Since the financial crisis in 2008, lawmakers have significantly tightened the requirements for designing management board compensation systems. On a national level, the German Commercial Code (Handelsgesetzbuch, or HGB), the German Stock Corporation Act (Aktiengesetz, or AktG) and the German Corporate Governance Code (Deutscher Corporate Governance Kodex, or GCGC) provide a framework for disclosing and designing compensation systems for the executives of listed companies.

The European Shareholders’ Rights Directive to be implemented by member states in 2019 represents the establish-ment of an additional regulatory element at the European level, increasing the influence of investors and proxy advisors on management board compensation by granting them the right to approve the compensation report annually and submitting the compensation policy underlying this report to vote by the AGM at least every four years.

In addition to the evolving regulatory requirements, German listed companies find themselves in an investor landscape that is also changing.  Allocation of money to passive funds is growing significantly in Germany. At the time this study was conducted, around 40% of invested money in DAX were passive investments.

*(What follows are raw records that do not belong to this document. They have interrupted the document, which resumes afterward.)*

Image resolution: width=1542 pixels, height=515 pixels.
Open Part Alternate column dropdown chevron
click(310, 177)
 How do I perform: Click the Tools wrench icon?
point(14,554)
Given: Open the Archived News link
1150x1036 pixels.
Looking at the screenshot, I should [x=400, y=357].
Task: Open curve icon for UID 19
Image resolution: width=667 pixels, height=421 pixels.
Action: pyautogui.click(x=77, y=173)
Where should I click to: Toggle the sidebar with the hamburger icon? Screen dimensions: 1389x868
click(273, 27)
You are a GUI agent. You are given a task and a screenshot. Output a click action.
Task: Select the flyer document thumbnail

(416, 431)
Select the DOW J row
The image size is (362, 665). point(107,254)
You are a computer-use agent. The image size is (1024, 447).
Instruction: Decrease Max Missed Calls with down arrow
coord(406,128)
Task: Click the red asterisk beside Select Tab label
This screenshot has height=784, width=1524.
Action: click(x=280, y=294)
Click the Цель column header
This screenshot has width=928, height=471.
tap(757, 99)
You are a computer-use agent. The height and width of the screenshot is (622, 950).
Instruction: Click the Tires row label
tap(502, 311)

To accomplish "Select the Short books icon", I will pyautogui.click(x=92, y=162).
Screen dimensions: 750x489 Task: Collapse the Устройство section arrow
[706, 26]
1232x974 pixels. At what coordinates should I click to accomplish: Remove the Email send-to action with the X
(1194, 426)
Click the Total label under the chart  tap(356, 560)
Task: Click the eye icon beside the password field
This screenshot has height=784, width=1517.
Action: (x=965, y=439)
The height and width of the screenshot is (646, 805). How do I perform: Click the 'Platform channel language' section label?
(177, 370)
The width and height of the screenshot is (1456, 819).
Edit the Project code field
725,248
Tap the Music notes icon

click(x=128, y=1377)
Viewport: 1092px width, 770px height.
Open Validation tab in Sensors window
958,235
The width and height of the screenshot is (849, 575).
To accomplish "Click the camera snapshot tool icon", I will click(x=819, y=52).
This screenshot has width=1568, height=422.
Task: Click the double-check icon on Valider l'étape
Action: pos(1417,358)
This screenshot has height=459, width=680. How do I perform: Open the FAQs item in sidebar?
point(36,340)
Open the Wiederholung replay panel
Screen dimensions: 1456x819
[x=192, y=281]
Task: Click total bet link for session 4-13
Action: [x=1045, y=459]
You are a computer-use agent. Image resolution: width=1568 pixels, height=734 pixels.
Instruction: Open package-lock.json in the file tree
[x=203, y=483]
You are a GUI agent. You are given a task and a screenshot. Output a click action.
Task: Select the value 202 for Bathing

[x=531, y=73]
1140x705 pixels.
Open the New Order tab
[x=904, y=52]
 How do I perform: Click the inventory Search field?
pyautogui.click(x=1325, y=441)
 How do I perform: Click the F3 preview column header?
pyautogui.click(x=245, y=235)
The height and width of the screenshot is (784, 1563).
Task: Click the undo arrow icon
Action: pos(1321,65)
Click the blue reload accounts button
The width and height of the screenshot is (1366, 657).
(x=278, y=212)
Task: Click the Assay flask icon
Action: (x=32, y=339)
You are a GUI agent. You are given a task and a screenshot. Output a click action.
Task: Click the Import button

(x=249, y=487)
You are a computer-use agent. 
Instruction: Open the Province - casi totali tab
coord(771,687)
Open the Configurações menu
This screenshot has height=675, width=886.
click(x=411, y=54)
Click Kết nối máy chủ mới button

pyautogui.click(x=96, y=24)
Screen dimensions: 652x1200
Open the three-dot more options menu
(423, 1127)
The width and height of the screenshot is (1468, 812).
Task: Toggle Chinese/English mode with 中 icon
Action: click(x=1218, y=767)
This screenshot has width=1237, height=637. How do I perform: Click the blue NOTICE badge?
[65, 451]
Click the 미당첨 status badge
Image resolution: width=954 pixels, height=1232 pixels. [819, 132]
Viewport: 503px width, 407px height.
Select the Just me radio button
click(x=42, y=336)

For investors, this means that their influence on their target companies is shrinking, because the nature of passive funds dictates that positions must be held. Governance of companies is the last lever remaining for these investors. The dialogue between issuers and investors therefore shifts from the fund managers to the investment firms’ ESG teams (environment, social and governance).

In addition to an altered investor landscape, proxy advisors have become more intensely involved since 2015. The US companies ISS and Glass Lewis are the most noteworthy in this context. Acting on behalf of the funds and asset managers, these companies analyze the agenda items for AGMs, make voting recommendations and/or exercise voting rights. Investors mainly in the Anglo-American region rely heavily on ISS and Glass Lewis. In the US, these two proxy advisors make up a market share of 97%.

Evidence of just how current the topic of management board compensation can also be found in the fact that a group of renowned supervisory board chairs of German listed companies as well as representatives of major institutional investors, academia and corporate governance experts have taken this opportunity to develop a set of simple and sustainability-focused best practices for designing management board compensation systems. The guidelines presented by the working group in July 2018, entitled “Guidelines for sustainable management board remuneration systems” draw conclusions on the design, the presentation in the compensation report, and the dialogue with investors, thus providing issuers with reference points. The guidelines address key stakeholder objectives as well as increased transparency for investors and proxy advisors..

Development of say-on-pay in the DAX

Under close observation and in the public eye, the topic of management board compensation provides investors and proxy advisors with an important opportunity to exercise influence, as Section 120 (4) AktG has given companies the option of allowing an annual advisory vote on management board compensation at the AGM since 2010. And since this option has existed, every DAX company has held a say-on-pay vote at least once.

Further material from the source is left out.